→ Your assignment
Reproduce the records that follow without alteration, apart from removing the pictures.

→ Dataset entries
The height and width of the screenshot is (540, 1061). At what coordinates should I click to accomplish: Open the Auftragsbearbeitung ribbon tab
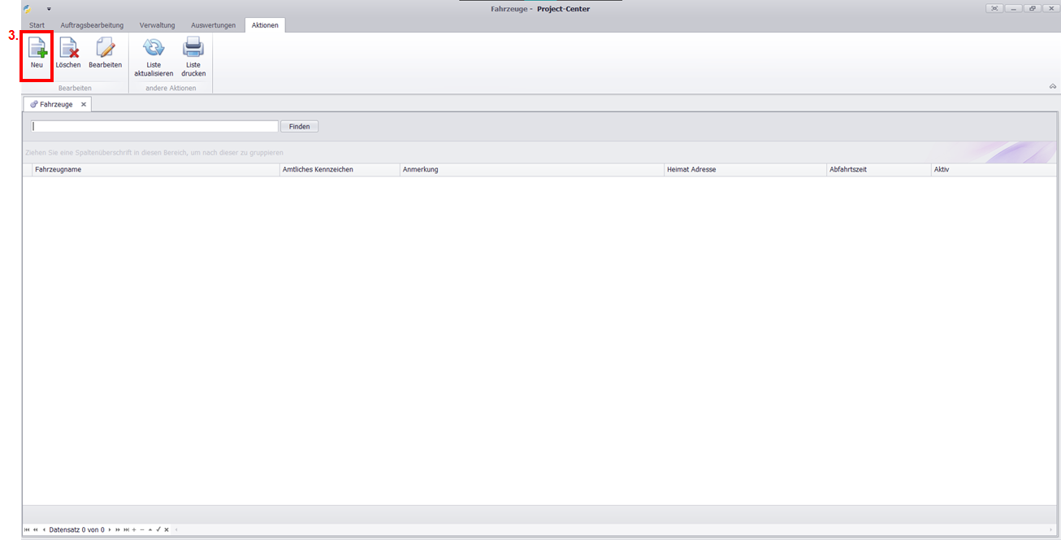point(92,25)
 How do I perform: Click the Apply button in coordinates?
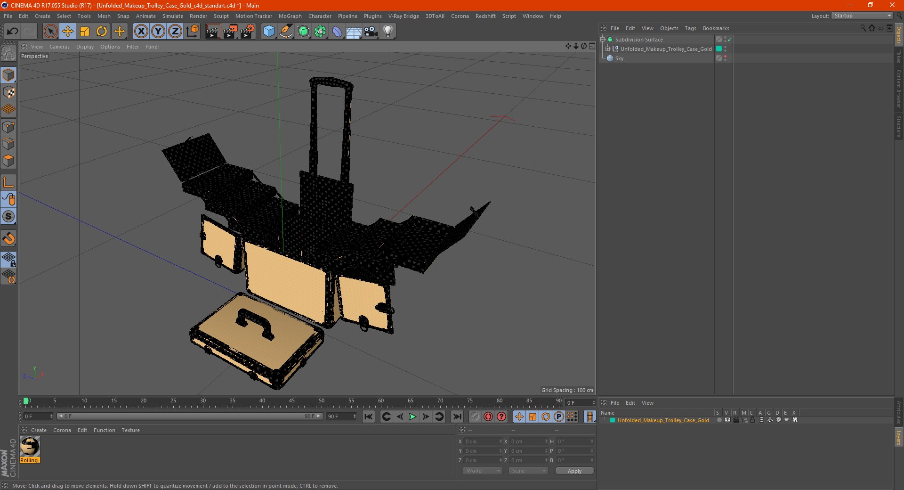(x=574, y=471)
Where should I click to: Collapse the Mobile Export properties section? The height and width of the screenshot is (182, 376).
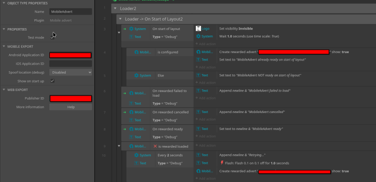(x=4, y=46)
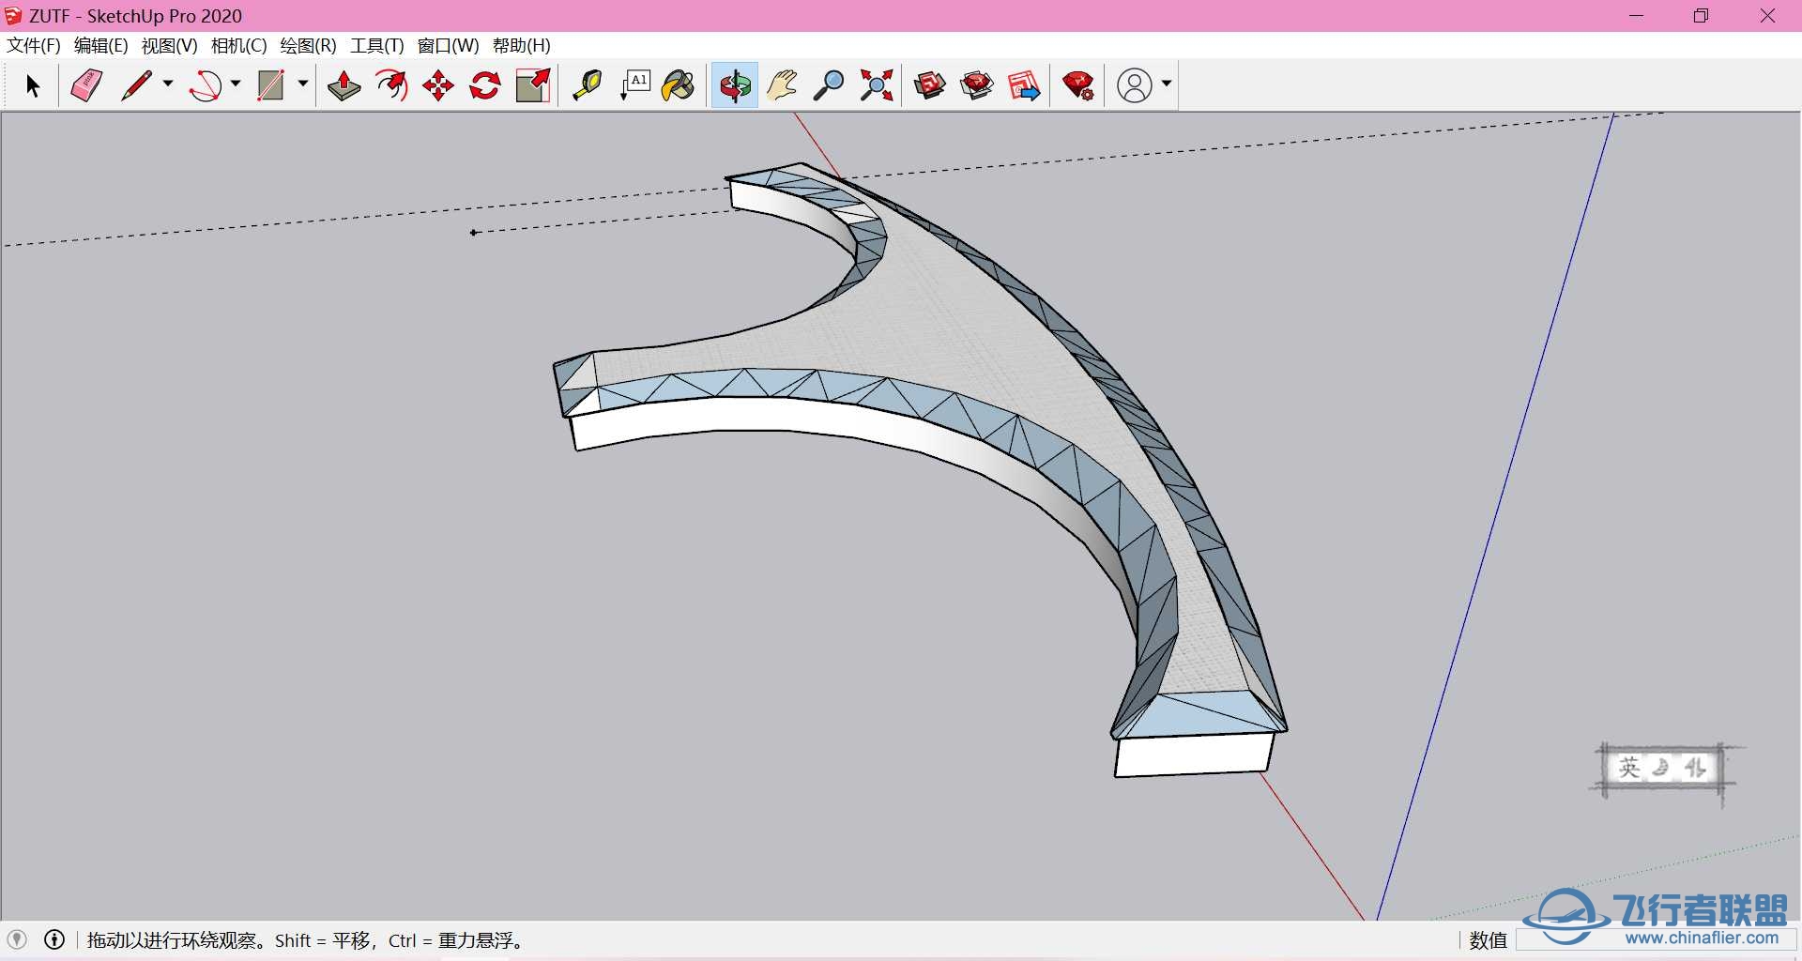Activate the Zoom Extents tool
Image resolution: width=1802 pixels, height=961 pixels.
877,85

→ Solution below
The height and width of the screenshot is (540, 1061). At what coordinates should I click to accomplish: Open the Auftragsbearbeitung ribbon tab
point(92,25)
 How do I perform: Click the Apply button in coordinates?
(x=574, y=471)
Where should I click to: Collapse the Mobile Export properties section? The height and width of the screenshot is (182, 376).
(x=4, y=46)
Activate the Zoom Extents tool
Image resolution: width=1802 pixels, height=961 pixels.
877,85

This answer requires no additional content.